*Records for the exercise:*
= = = = =
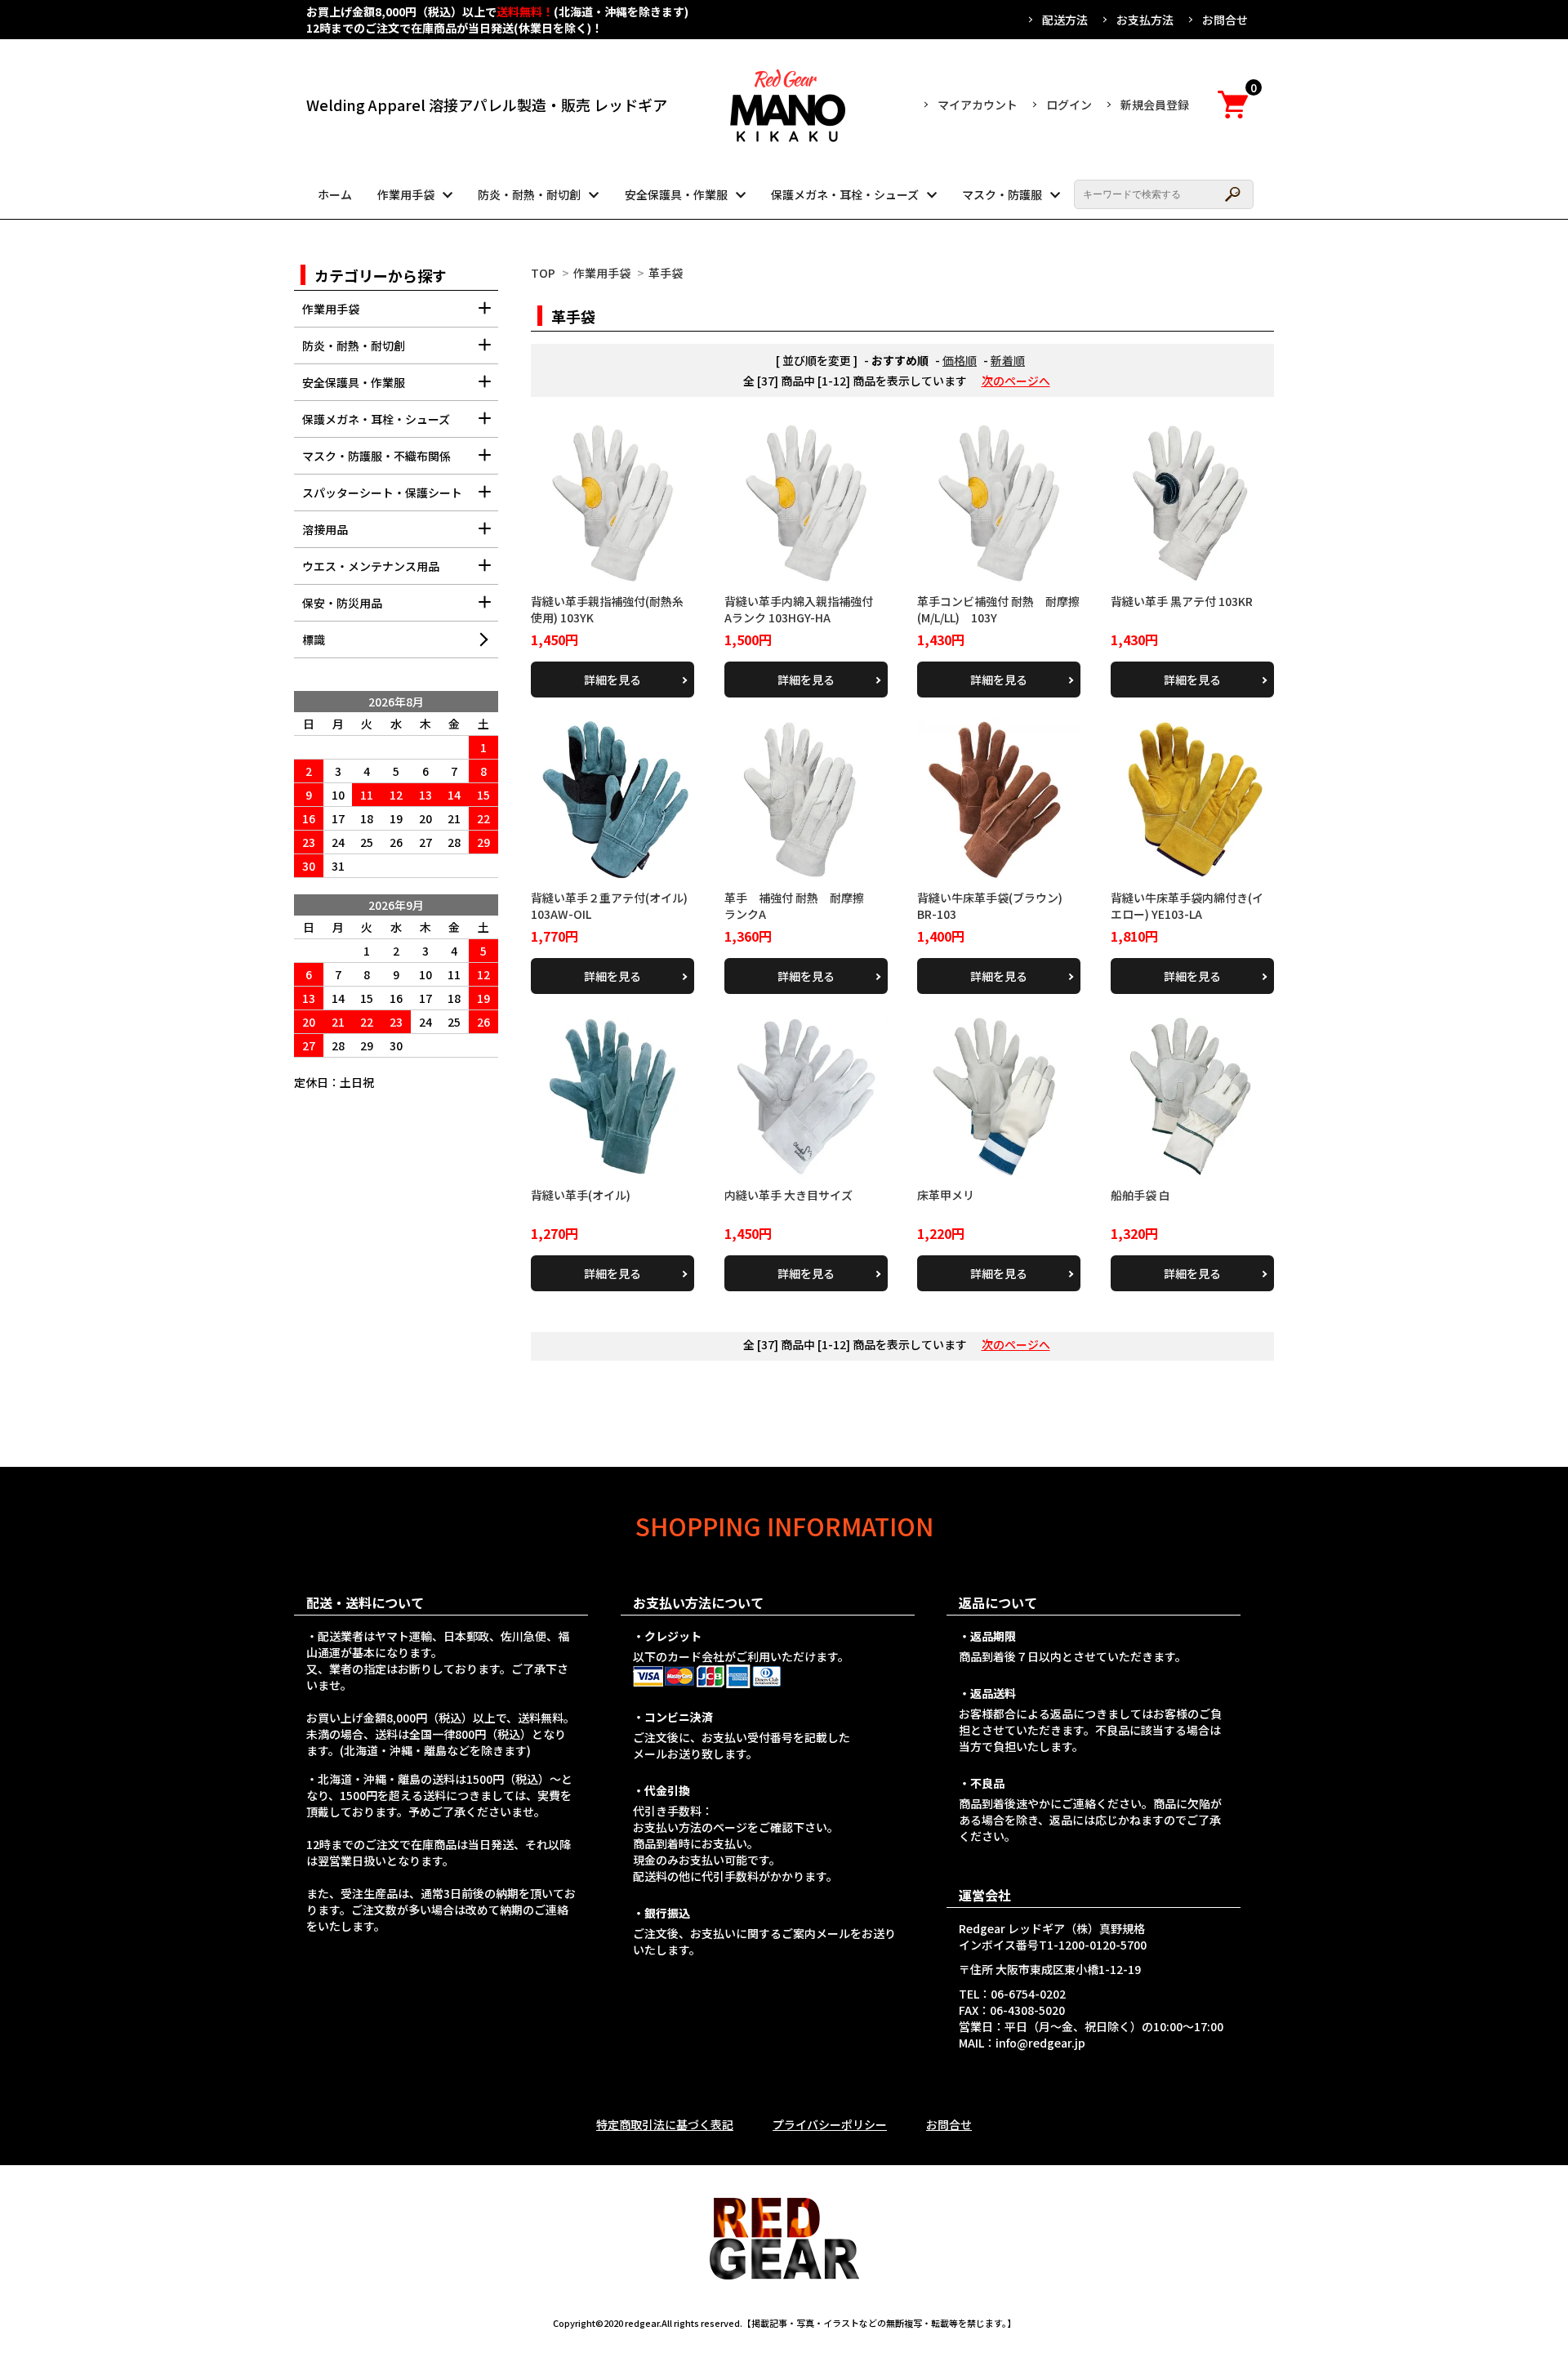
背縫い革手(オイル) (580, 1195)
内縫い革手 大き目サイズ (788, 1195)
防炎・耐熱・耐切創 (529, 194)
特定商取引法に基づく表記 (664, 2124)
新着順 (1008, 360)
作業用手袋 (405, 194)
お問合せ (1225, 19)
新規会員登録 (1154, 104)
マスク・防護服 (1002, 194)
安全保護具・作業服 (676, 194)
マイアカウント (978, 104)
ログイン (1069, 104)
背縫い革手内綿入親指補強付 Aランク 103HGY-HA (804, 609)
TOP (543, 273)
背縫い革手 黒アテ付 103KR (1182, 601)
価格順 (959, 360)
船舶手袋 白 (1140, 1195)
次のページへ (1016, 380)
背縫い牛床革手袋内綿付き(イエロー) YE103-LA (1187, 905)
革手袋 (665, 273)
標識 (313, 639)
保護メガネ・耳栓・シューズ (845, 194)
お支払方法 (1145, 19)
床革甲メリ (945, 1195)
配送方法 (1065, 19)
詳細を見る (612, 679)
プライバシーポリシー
= = = = =
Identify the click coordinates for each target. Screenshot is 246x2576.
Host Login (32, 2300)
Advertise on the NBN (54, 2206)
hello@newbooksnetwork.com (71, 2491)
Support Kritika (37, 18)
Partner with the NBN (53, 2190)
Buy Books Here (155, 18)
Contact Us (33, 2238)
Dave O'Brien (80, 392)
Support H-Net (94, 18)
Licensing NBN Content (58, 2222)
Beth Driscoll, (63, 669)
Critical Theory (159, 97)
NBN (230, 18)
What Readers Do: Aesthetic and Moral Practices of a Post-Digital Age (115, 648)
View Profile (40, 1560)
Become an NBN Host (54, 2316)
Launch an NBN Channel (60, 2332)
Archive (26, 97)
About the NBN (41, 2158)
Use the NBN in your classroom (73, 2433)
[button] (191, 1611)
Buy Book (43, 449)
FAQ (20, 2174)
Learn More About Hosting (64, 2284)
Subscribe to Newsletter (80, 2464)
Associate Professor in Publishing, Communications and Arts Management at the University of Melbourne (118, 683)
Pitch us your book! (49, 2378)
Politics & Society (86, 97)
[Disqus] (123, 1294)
= = = = =
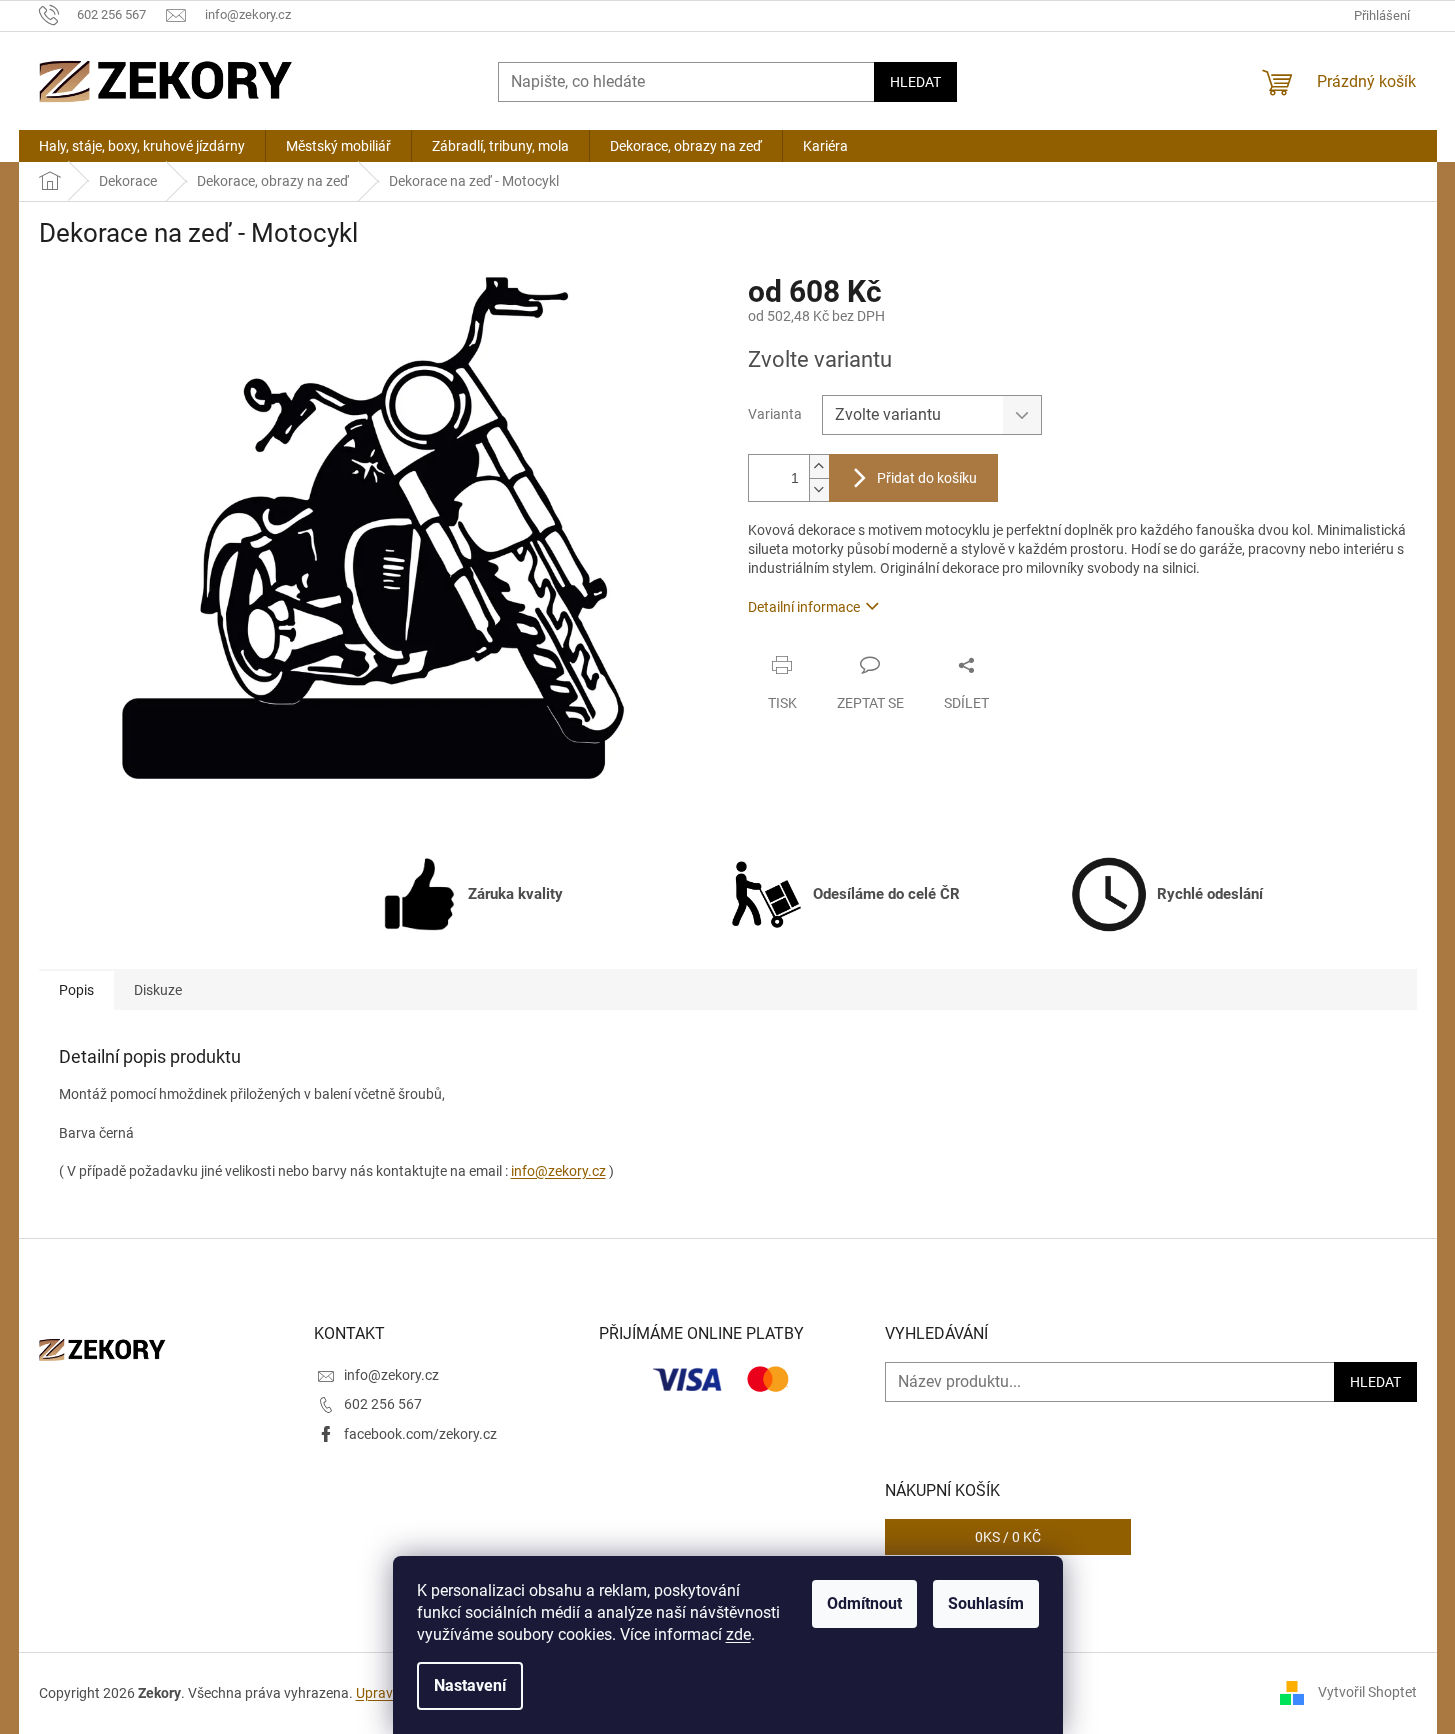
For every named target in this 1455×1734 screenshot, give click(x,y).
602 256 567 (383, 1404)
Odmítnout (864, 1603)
= = = = =
*Exercise:*
All that belongs in the answer is the run of lines above from the line containing "Buy Book (43, 449)" through the line containing "[Disqus] (123, 1294)", exactly as written.

*Response to the task:*
Buy Book (43, 449)
FAQ (20, 2174)
Learn More About Hosting (64, 2284)
Subscribe to Newsletter (80, 2464)
Associate Professor in Publishing, Communications and Arts Management at the University of Melbourne (118, 683)
Pitch us your book! (49, 2378)
Politics & Society (86, 97)
[Disqus] (123, 1294)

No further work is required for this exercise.